Figure 3 shows that the percentage of genes with no RBS (some of which might contain atypical binding sites) is especially high in prokaryotes that are metabolically diverse like Bacteroidetes –or are well adapted extremophiles like Chlorobi, Deinococcus-Thermus, Cyanobacteria, and Archaea. Particularly, Bacteroidetes have highly plastic genomes that are able to undergo frequent genetic rearrangement to adapt to several ecological niches ranging from soil to large intestine in humans [20] – According to Kozak [14], the non-SD RBS forms weak secondary structures, promoting easier access of the ribosome to the start codon. This could explain why there is no observable loss in translation initiation efficiency of mRNAs with no RBS. However, it has not been confirmed whether these motifs are contained exclusively in the mRNA leader sequences [13]. It is quite possible that the presence of a non-SD motif downstream may equally influence the melting of the secondary structure of mRNAs.

Fig 3 — Comparison of Distribution of Genes with SD or No RBS among Different Bacterial Groups. The data is organized into various prokaryotic groups and separated into two larger groups, Eubacteria and Archaea

Diversity of organisms with genes that have no RBS

Many genes in Cyanobacteria and Bacteroidetes have no consensus RBS in their leader sequences. It is also believed that there are a large proportion of leaderless mRNAs, with no RBS [21], frequently occurring in single genes and proximal operon genes of prokaryotes [13]. While translation mechanisms for leaderless mRNAs are poorly understood, some reports have postulated that leaderless mRNAs undergo translation initiation in the presence of 70S monosomes (preassembled 30S-50S ribosomes) and IF2 in thermophiles [22–24]. It has been shown that protein synthesis could be hindered by steric interference of secondary structures present in the 5′-UTR of the mRNA [14]; thus, it is possible that these leaderless mRNAs could be more efficient in translation than the canonical mRNAs.

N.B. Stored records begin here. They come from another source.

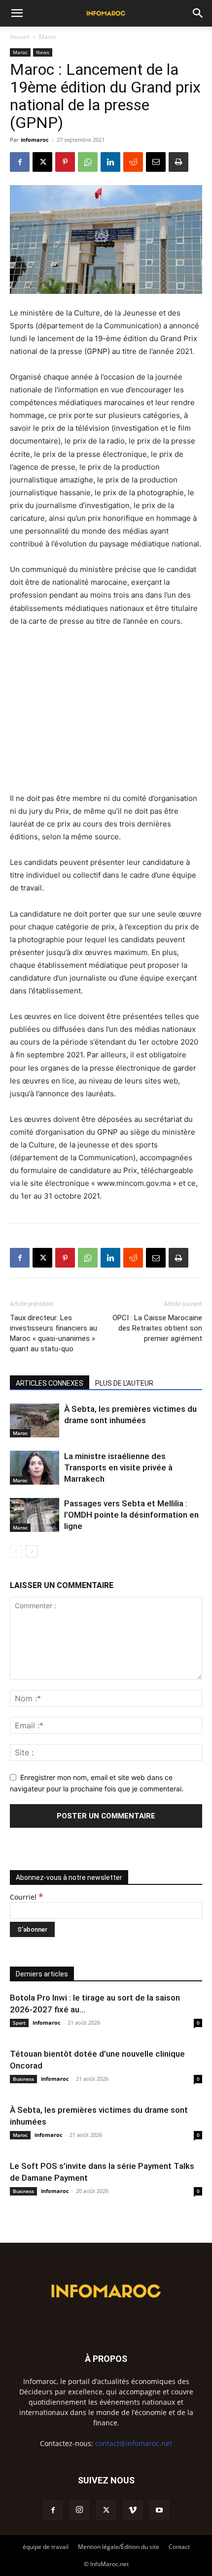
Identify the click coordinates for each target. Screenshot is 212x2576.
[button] (17, 13)
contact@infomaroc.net (133, 2443)
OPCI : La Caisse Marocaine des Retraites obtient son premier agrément (157, 1328)
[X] (42, 162)
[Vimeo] (132, 2510)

Genomic composition does not affect RBS type

Previous finding revealed that the presence of an SD sequence is positively correlated with the GC content of an organism [18]. However, some microorganisms, such as Firmicutes and Fusobacteria, have low % GC content in their genomes [25], but contain a high percentage of genes with an SD RBS. On the contrary, organisms like Bacteroidetes and Chlorobi with relatively higher % GC genome composition have very low percentage of genes with an SD RBS motif (Fig. 3).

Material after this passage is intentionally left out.